TALLINN - Estonian Prime Minister Andrus Ansip took part in an event marking the 50th anniversary of the Organization for Economic Cooperation and Development (OECD), including a briefing on the organization’s latest Economic Outlook and high-level panel discussions, reports news agency LETA. The latest OECD Economic Outlook notes that the world’s economic recovery is on an increasingly stable footing, even though unemployment is still higher than it was before the crisis. Threats, in the OECD’s view, are rising oil prices, slower economic growth in Japan due to the earthquake, and problems related to high government debt in some OECD member states.

“The part of the Outlook that covers Estonia is positive and encouraging,” said Prime Minister Ansip. “It forecasts strong growth in gross domestic product and lower unemployment.”

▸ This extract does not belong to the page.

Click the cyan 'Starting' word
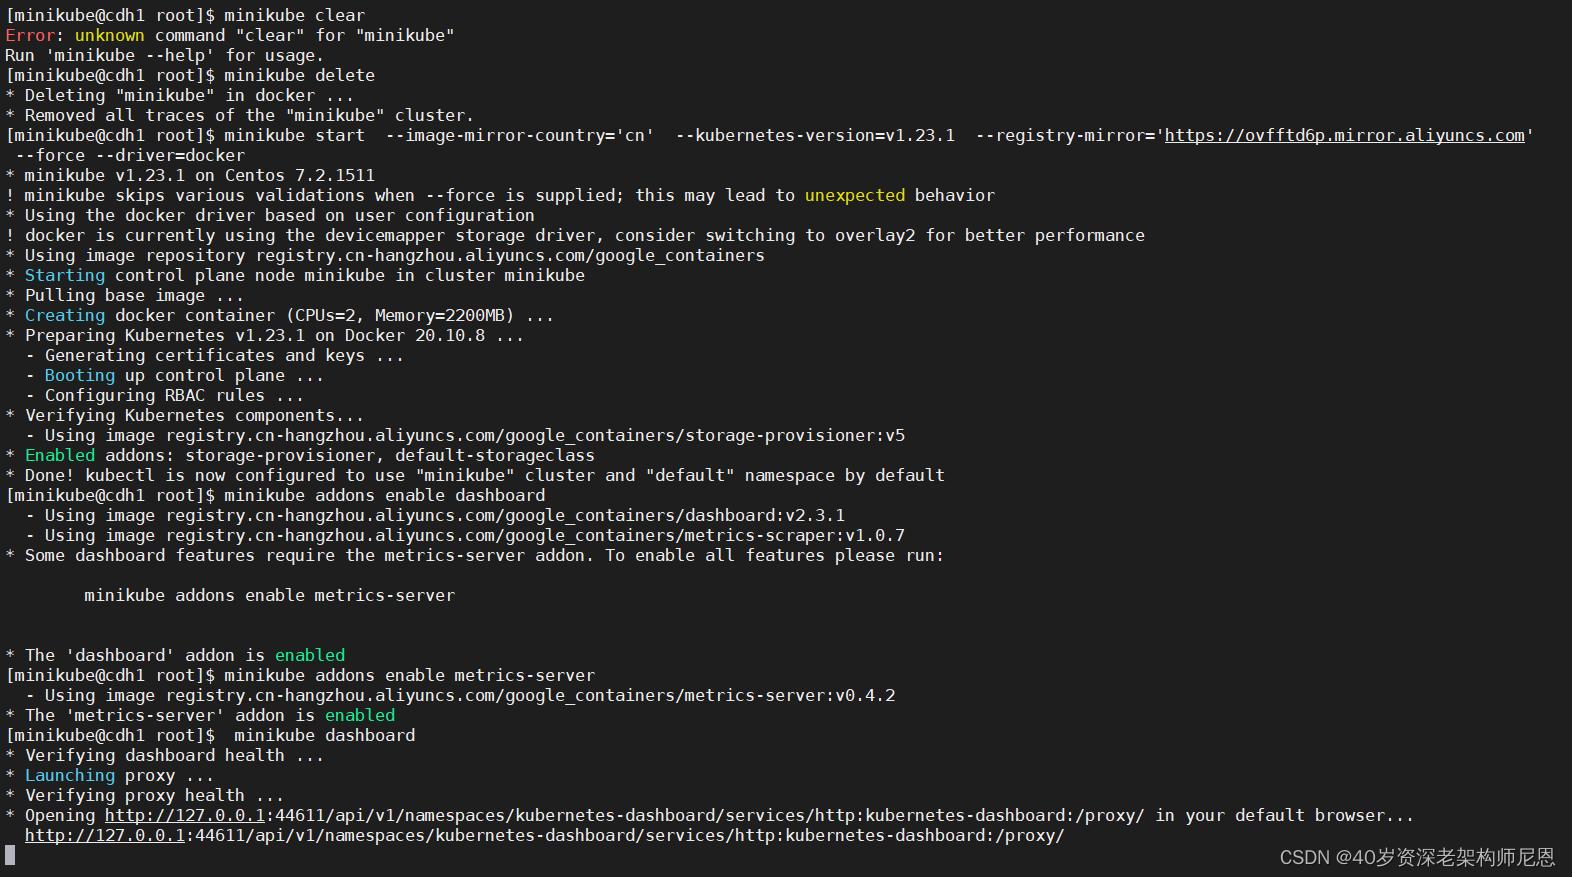The width and height of the screenshot is (1572, 877). pos(64,275)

According to the Economic Outlook, the Estonian economy will see consistent recovery this year, above all due to export growth. The country’s competitiveness has increased due to flexible wage policy and structural reforms.

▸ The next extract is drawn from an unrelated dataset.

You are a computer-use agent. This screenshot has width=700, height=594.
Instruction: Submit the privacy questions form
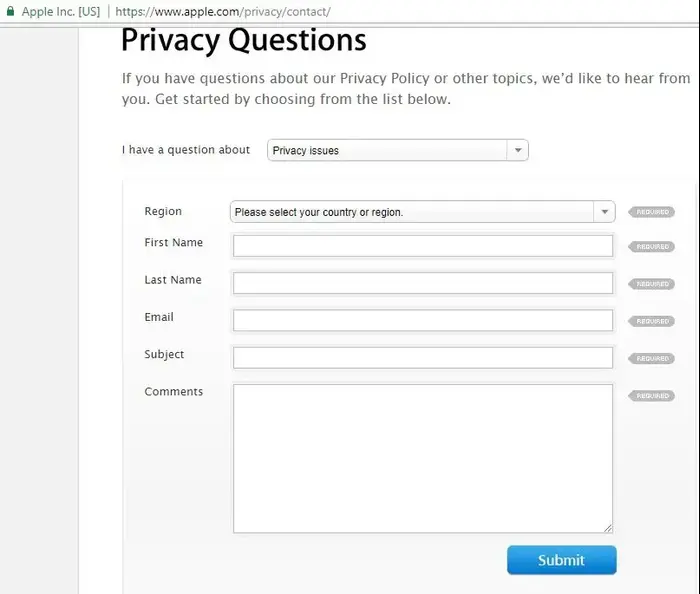(562, 560)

Consumer spending is expected to gain momentum in 2012, while unemployment will continue to drop and real wages will grow. Even though inflation has been high due to the rise in the prices of fuel amd consumer goods, this, too, should decrease, according to the Outlook.

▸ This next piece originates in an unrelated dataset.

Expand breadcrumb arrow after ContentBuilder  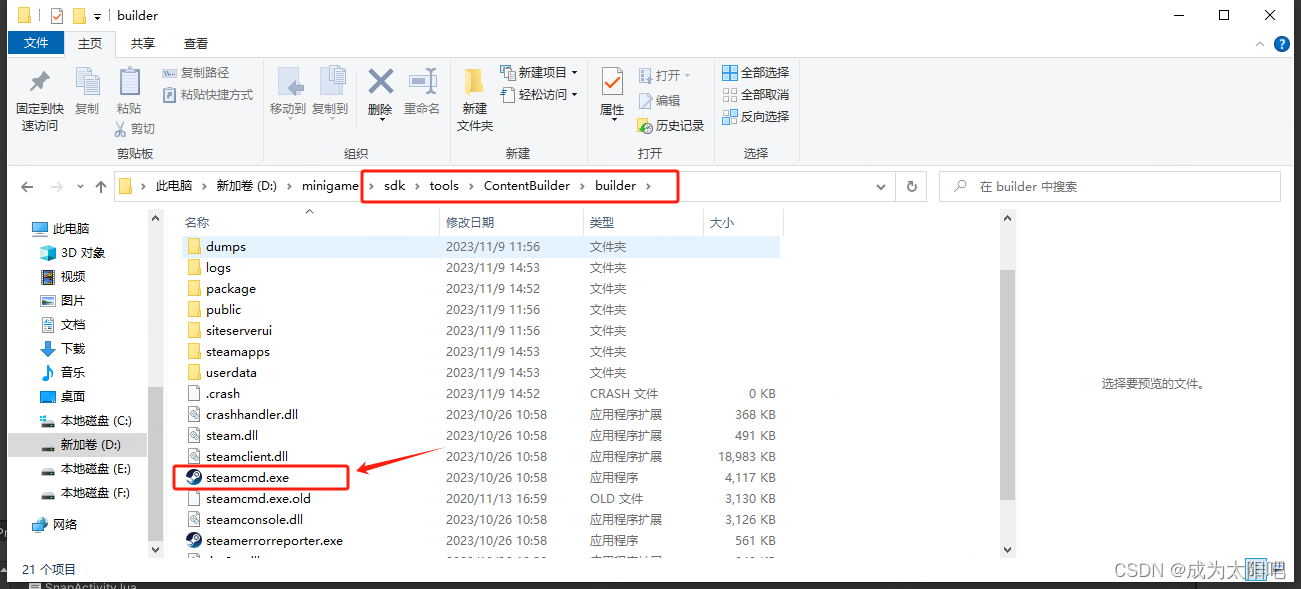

The OECD considers it necessary to carry out reforms that strengthen the budgetary positions and increase the employment rate in all countries. “Estonia has been quite successful in consolidating budgetary policy,” said Ansip. “Our experience, as well as that of other countries that have implemented a similar policy, shows that the primary prerequisite for new growth is a trustworthy macroeconomic policy.”
Ansip said that trustworthy macroeconomic policy will draw foreign investments. This will provide an economic stimulus and create new jobs.

A high level of foreign debt will reduce the capacity to place productive investments: “The countries of the eurozone spend an average of three per cent of GDP on servicing loans. That money could be used elsewhere, such as for research and development.”

Prime Minister Ansip also took part in a panel discussion on the Economic Outlook, where he talked about what the Estonian government undertook during the crisis, thus ensuring that the country would join the eurozone.
Ansip said that Estonia’s success in the crisis stemmed from reserves amassed in better times, public sector spending cuts, structural reforms and tax policy, which ensured revenue would continue to flow in the more trying times. However, said Ansip, this did not mean that no attention was devoted to social problems. The unequal distribution of income has eased over the years in Estonia, said Ansip.